Note that you can scale this idea beyond 10 states: make a row 2x64 bits, load both words, and mux between them. The BITS_PER_STATE is then 7 where the lower 6 bits are the shift amount and the 7th bit is the word selector, so you can fit 9 states per word and 18 states per row. But you leave the 1 byte/cycle sweet spot as soon as you add anything to the state-dependent logic (and the other bottlenecks will also assert themselves if you add much of anything). Concretely, just the TEST + CMOV you need for 2x64-bit rows adds 2 cycles to the critical path latency, so throughput is 1/3rd of a pure shift-based DFA. That said, the performance gap to a traditional table-based DFA is large enough that you can fit a few loads and muxes like this and still come out ahead, so your take-away shouldn't be that this general approach is totally useless beyond 10 states. On Skylake where an L1 load with a complex addressing mode is 6 cycles and [rax + rbx] is considered complex, 3 cycles is still 2x faster. But on Zen 3 where an L1 load with a simple addressing mode is only 4 cycles and [rax + rbx] is considered simple, 3 cycles is not very compelling given the limitations.

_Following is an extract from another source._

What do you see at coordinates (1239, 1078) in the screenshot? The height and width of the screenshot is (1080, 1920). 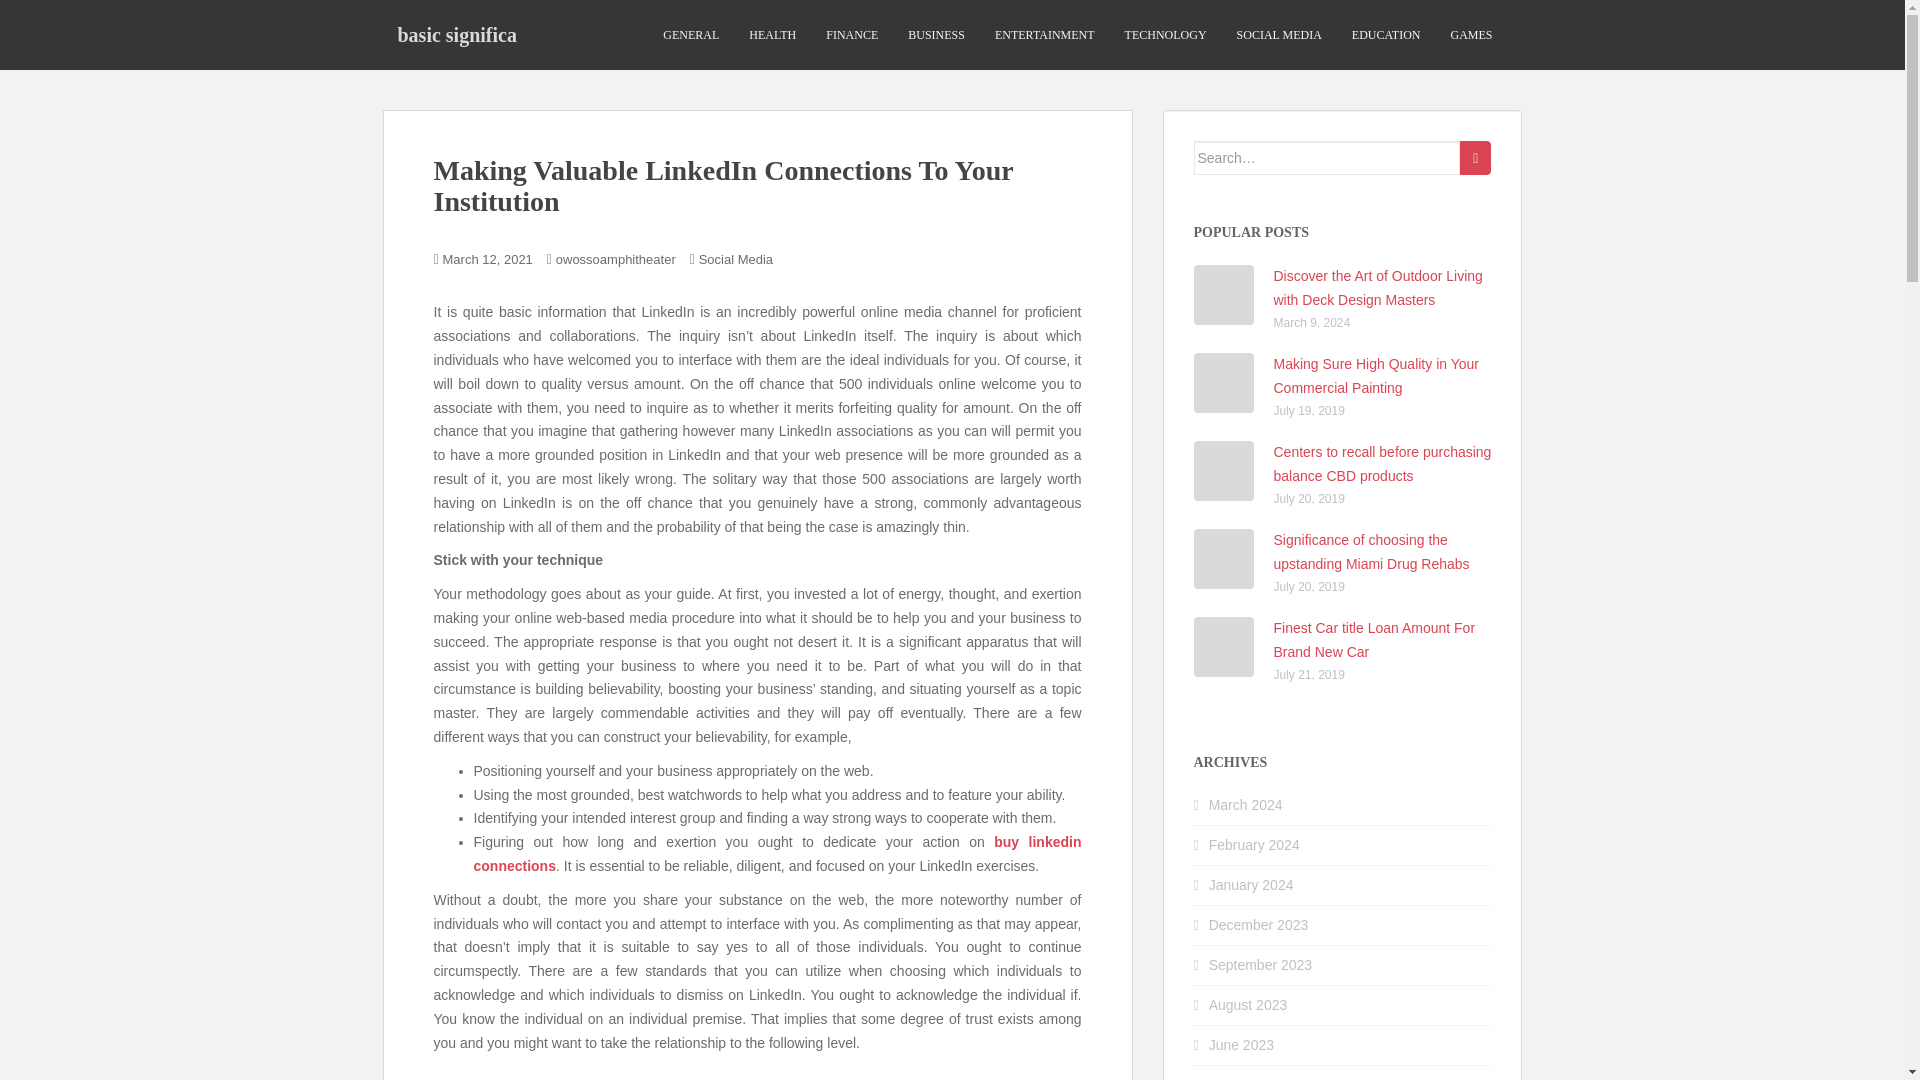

Background: To the best of my knowledge the single-cycle shift-based DFA is original work [1], but presented in this manner I hope it seems obvious to you in hindsight. The idea of separating the input-dependent and state-dependent latencies in the state update is known to SIMD hackers (e.g. Geoff Langdale used it in Hyperscan), and that was the main inspiration: you load the row as a vector and then use PSHUFB, VTBL and similar instructions to do the column selection. The 1 byte/cycle version of a PSHUFB-based DFA is limited to 16 states. Since PSHUFB/VTBL is vectorized it also allows for other tricks based on parallel-prefix circuits you can't do with the shift-based scalar technique, but you run into the same max loads/cycle wall. The input bytes can be loaded in groups of 8 using a single load and then bitwise extracted from there. The extra overhead of the bitwise extraction was too high on x86 to be a net win when I tried it, but we got to 2.3 bytes/cycle with a parallel-prefix VTBL-based DFA (my initial version was 1.5 bytes/cycle and @dougallj and I eventually pushed it to 2.3) on an M1 Firestorm perf core in the new Macs (and since VTBL is high latency compared to PSHUFB you need the latency hiding from parallel-prefix windowing just to reach 1 byte/cycle): https://twitter.com/pervognsen/status/1365170848215142400

[1] I first tweeted about it here: https://twitter.com/pervognsen/status/1364164150843252736. If you're interested there's a discussion in the tweet thread where some of the initial refinement happened and a bunch of extensions were explored. Travis Downs pointed out that you can do 16 states using BITS_PER_STATE = 4 if you're okay with 2 cycles/byte: https://twitter.com/trav_downs/status/1366524409196912641. This is strictly better than the 3 cycles/byte 2-to-1 row mux except in the edge case where you need 17 or 18 states and 16 won't do. And at 2 cycles/byte it's a big win even on machines with lower L1 latency like Zen 3. Another sub-thread discusses the fact that with the single-cycle version you can support a restricted 11th state. You only have 4 bits left after 10 * 6 bits for the 10 states, so you can only support outgoing edges from the 11th state to three other states (assuming you're using a logical right shift) with the premultiplied values 0, 6, 12. Since you have the freedom to permute the state numbers, you can make the 11th state be any state that only connects to 3 other states. And in some special cases you can squeeze extra juice from the algorithm by using an arithmetic right shift to perform bit smearing. Go through the linked twitter threads for more ideas/details.

@waffleboot
Copy link

I don't understand phrase 'First, instead of encoding the state sequentially as 0, 1, 2, etc, we are going to pre-multiply by BITS_PER_STATE'. "state" is still masked by BITS_PER_STATE bits. It looks like we shift only lower bits of rows. For example, if BITS_PER_STATE = 4 and last octet in row has value 0101 (decimal 5, meaning translation initial zero state to state 5) then we will see next state 5 and on the next iteration are we going to shift next step row to 5 bits?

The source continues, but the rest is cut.